We can see she is wearing one platform sandal.
WOMAN (cont’d)
Ahh, I’m always losing things.
She looks around for the shoe, then notices something.
WOMAN (cont’d)
(to camera What?)
She smiles and moves in closer
WOMAN (cont’d)
Why are you looking at me like that?
BLARING ALARM SOUND.
CUT TO: INT. CALVIN’S BEDROOM, EARLY MORNING.*
So begins the opening scene, the dream sequence in Ruby Sparks where the audience and Calvin (Paul Dano) meet Ruby (Zoe Kazan) for the first time. We are curious and somewhat enchanted by this kooky red-head with the impish heart-shaped face and the magnetic blue eyes. She seems both vulnerable and confident all at once; a creature conjured up by the lonely, lanky geeky novelist Calvin. Ruby has appeared out of nowhere except in Calvin’s dreams, and he brings her to life, a modern day Pygmalion on his old-fashioned typewriter.
Zoe Kazan is perfect for the part of Ruby. She should be, she wrote the script. Paul Dano is an impeccable choice for her true love Calvin. He should be, in real life they are a couple. Both are accomplished actors, she won Best Actress at the Tribeca Film Festival for The Exploding Girl and played Meryl Streep’s daughter in It’s Complicated. Paul Dano gained fame as Dwayne in Little Miss Sunshine. Zoe Kazan is still in her 20s, she was born in 1983. Her name alone evokes Broadway and Hollywood royalty. Kazan was born in Los Angeles, the daughter of screenwriters Nicholas Kazan and Robin Swicord. Her paternal grandfather was the renowned film and theatre director Elia Kazan.

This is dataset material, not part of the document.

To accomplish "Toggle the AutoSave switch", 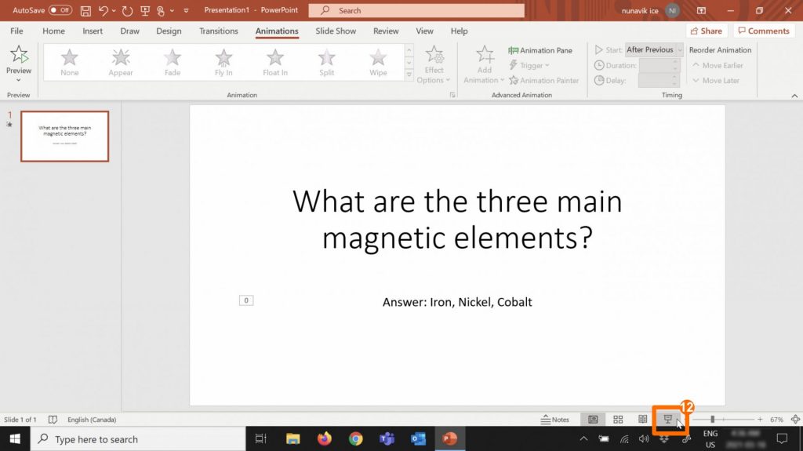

When she dropped by the Writers Guild, Richard Stayton interviewed her for an article called “A Gift of Independent Means.”* Zoe speaks nostalgically about growing up in a screenwriters’ home, in a house surrounded by discarded old scripts, the scrap paper she used for doodling and writing on. She even provided three childhood photos, in two she is reading, in the third she’s a tiny tot in sunglasses pecking at a typewriter, perhaps a forerunner to Calvin’s in the movie. When she was only five her mother already asked her opinions about a children’s movie she was writing. She tells Stayton she was interested in telling stories before she could write. So she had stickers for her characters like a bunny or a kitty. She would tell her mom a story, stick the stickers on a page and have her mother write all the word parts. Growing up she went to a progressive school where she could basically do anything she wanted, so she spent all her time writing and at every recess reading to her friends.
Zoe got her idea for Ruby Sparks in 2009. She had spent the whole day acting in a play, and when dropped off late at night on a street corner near her home she saw a mannequin in the trash. It scared her; she thought it was a person. It jolted her into thinking about the Pygmalion and Galatea myth and the tossed-away mannequin became the inspiration for He Loves Me (the original title of Ruby Sparks). Zoe tells Stayton she kept reading excerpts to Paul and he laughed in all the right places. They decided to do the movie together and entrusted it to another couple, Jonathan Dayton and Valerie Faris who had co-directed the award winning Little Miss Sunsine, six years ago. Zoe had it guaranteed in her contract that she was the sole writer, she could not be rewritten. In the end, she admits to Stayton, it was a collaborative writing effort with her directors. Not only did the title change, so did the ending. The last six or seven pages had been totally different, more bittersweet. Jonathan and Valerie convinced her to make a romantic ending; Calvin had gone through this whole journey and he needed to be forgiven.
Stayton asked Zoe if acting in something she had written made her feel schizoid. She replied, “I feel as if the acting in this movie completed the writing process. Ruby, as a person, as a character, came to me in the same way (Calvin) says, ‘She came to me wholly herself.’ ” And that’s how I feel about Ruby and about Calvin actually. They were so clear to me the second they came to me in my head. It’s not always like this, but it felt like hearing voices, like they just talked to me and I wrote it down.”
This will come as no surprise to fans of the film and admirers in awe of Zoe Kazan.